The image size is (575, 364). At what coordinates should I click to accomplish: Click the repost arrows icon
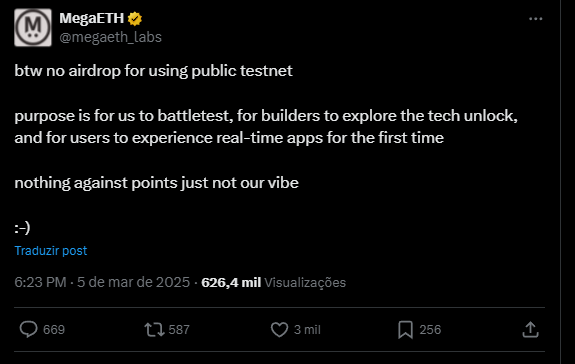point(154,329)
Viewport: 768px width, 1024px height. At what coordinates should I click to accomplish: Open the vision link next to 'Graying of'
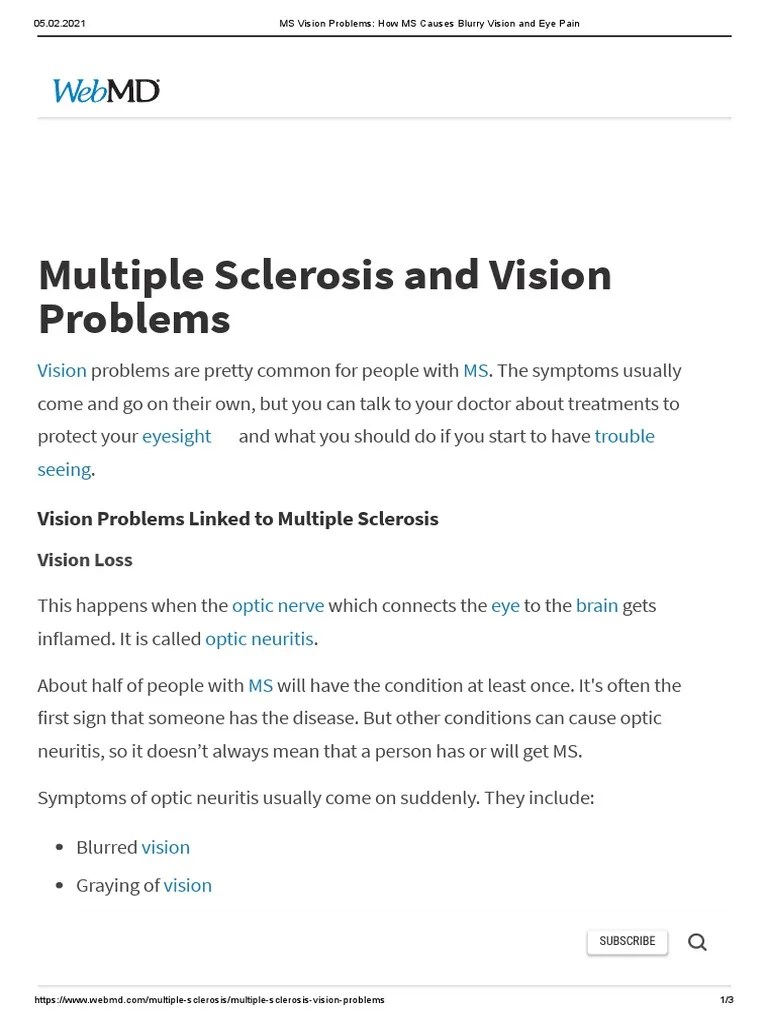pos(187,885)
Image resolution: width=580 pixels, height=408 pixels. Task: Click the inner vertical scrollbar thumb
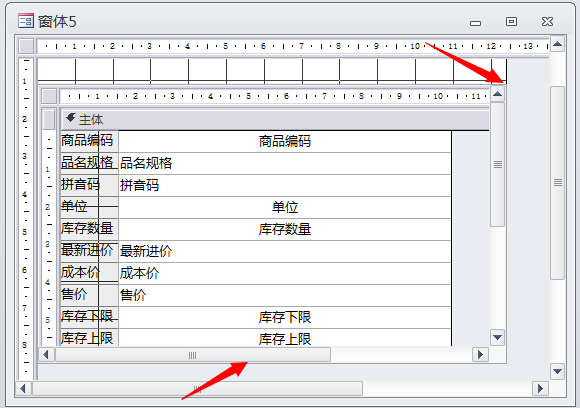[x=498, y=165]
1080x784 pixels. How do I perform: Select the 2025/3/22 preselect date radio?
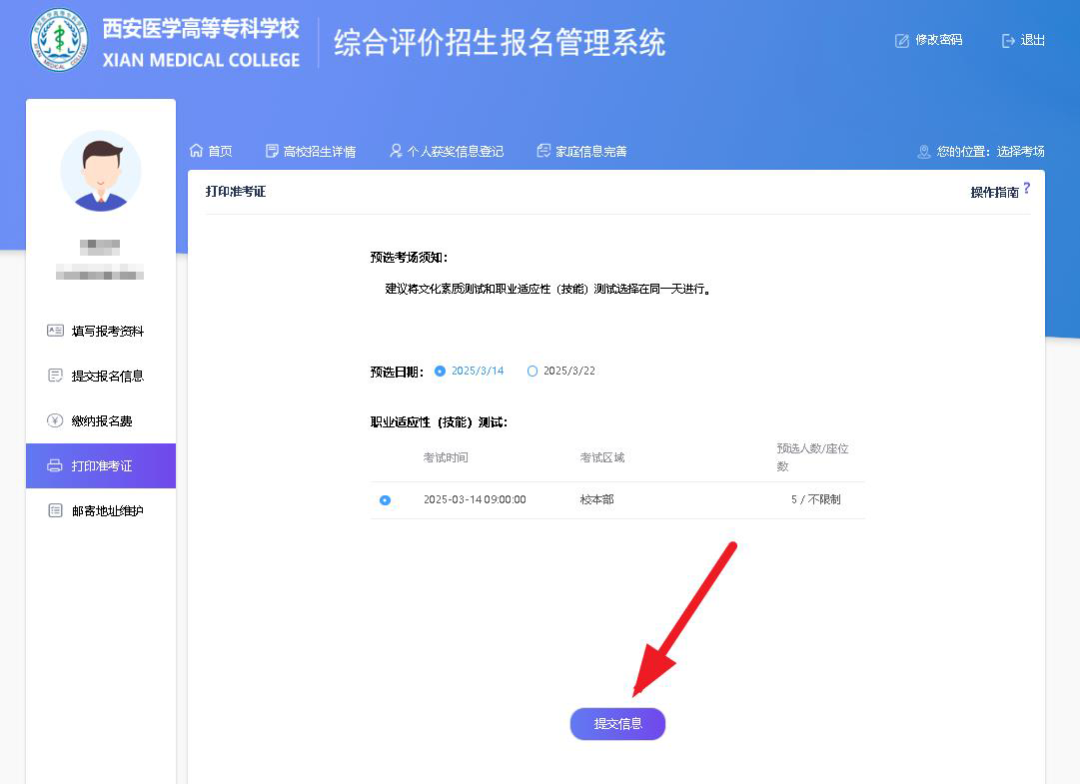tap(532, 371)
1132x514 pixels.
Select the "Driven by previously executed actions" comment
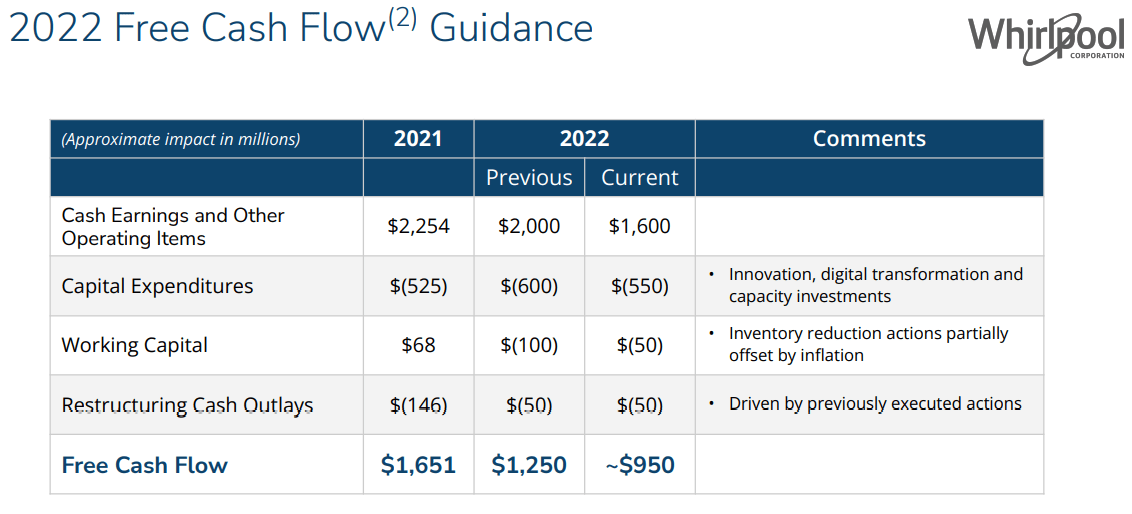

....................

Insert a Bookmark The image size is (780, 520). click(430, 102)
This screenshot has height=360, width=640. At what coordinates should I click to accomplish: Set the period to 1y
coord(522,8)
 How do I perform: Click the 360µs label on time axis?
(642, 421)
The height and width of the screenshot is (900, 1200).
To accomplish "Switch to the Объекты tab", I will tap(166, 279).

....................

**INSTRUCTIONS TO FOLLOW:**
Range to copy from the listing above: the line with "Image resolution: width=580" through the line with "by previously executed". Transcribe it exactly and skip the pictures.

**TASK RESULT:**
Image resolution: width=580 pixels, height=408 pixels. Task: Click the inner vertical scrollbar thumb
[x=498, y=165]
1080x784 pixels. How do I perform: Select the 2025/3/22 preselect date radio?
tap(532, 371)
1132x514 pixels.
Select the "Driven by previously executed actions" comment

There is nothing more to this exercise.